I am using the FlyingThings3D and Monkaa datasets.
During training, I load the images and disparity data. The image tensor is of shape: [2, 3, 256, 256], and disparity/depth tensor is of shape: [2, 1, 256, 256] (batch size, channels, height, width). I would like to use Conv3D, so I need to combine these two tensors and create a new tensor of shape: [2, 3, 256, 256, 256] (batch size, channels, depth, height, width).
The depth values range from 0-400, and a possibility is to divide that into intervals, e.g., 4 intervals of 100. I would like the resulting tensor to look like a voxel, similarly to the technique used in this paper.
The training loop that iterates over the data is below:

for batch_id, sample in enumerate(train_loader):
sample = {name: tensor.cuda() for name, tensor in sample.items()}
# image tensor [2, 3, 256, 256]
rgb_image = transforms.Lambda(lambda x: x.mul(255))(sample["frame"])
# translate disparity to depth
depth_from_disparity_frame = 132.28 / sample["disparity_frame"]
# depth tensor [2, 1, 256, 256]
depth_image = depth_from_disparity_frame.unsqueeze(1)

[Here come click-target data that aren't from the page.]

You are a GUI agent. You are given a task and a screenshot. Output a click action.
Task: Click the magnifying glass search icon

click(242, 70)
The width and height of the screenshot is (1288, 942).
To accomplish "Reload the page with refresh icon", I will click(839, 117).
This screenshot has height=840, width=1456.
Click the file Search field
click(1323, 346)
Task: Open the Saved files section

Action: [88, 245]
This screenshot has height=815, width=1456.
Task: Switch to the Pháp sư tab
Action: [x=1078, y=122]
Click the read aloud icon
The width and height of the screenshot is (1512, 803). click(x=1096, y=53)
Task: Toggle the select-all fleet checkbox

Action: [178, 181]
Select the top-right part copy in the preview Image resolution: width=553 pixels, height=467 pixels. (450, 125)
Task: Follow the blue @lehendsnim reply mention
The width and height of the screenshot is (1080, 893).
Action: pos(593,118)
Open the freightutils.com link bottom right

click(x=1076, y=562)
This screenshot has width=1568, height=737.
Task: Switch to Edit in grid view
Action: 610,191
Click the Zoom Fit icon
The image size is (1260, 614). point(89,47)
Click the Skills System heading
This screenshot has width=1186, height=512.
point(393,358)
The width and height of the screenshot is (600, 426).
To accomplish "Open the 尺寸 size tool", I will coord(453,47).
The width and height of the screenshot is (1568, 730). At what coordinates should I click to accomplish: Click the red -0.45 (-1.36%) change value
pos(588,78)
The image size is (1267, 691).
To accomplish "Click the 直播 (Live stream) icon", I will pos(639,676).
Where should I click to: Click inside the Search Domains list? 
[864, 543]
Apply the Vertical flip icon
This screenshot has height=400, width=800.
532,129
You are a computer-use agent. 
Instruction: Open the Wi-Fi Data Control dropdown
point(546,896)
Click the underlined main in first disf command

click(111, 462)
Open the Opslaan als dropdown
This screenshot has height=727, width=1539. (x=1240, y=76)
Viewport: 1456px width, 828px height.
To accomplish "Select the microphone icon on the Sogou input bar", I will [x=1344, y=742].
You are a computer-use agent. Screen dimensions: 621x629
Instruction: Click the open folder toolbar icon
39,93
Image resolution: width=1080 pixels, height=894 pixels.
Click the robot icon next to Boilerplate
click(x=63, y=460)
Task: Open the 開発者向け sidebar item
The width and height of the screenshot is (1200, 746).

The depth values are quantized and then are used to convert the RGB images to RGB-D voxel representations. Currently, the depth tensor contains a single depth value per pixel. The values range from 0 to 400, so they can be quantized in 4 intervals. Do you have any idea or advice on how I can utilize the depth tensor to produce this kind of input representation? Thanks again.

I think the best way to do this is by forming a [2, 4, 256, 256] tensor.

As you showed in your picture, the depth (D) represents the distance.

So for each pixel in the 256x256 image, you have one R, one G, one B and now one D additional value.
But the batch (B) and the height (H) and width (W) stay the same.

So for this example you gave, I think this would be enough.

However, if what you actually want are all of the Voxels (having zero wherever the actual pixel is not present), then what you should do is change the depth D into a one hot vector encoding of the dimension you want.

So for example you mention that the range is 0-400

Then you could have a tensor [2, 3, 400, 256, 256], where 400 is the one hot vector encoding for the depth, having only a 1 in the depth where the pixel is.

I think both approaches should work, but it is up to you how you implement it.

I am sure there is a better solution instead of the for loops, but this should work

d = torch.randint(0, 400, (2, 1, 256, 256)) # Your depth tensor
x = torch.randint(0, 256, (2, 3, 256, 256)) # Your image tensor
# Your desired dimension depth
depth = 256
z = torch.zeros((2, 3, depth, 256, 256)) # Tensor with zeros
# Scaling from 400 to the desired depth
d = d * depth / 400
for b in range(2):
for h in range(256):
for w in range(256):
# Select only the desired depth for each pixel in each batch and put the actual values only there
z[b, :, int(d[b, 0, h, w]), h, w] = x[b, :, h, w]
# The tensor consists of mainly zeros, only where the depth indicates are actual RGB values
print(z)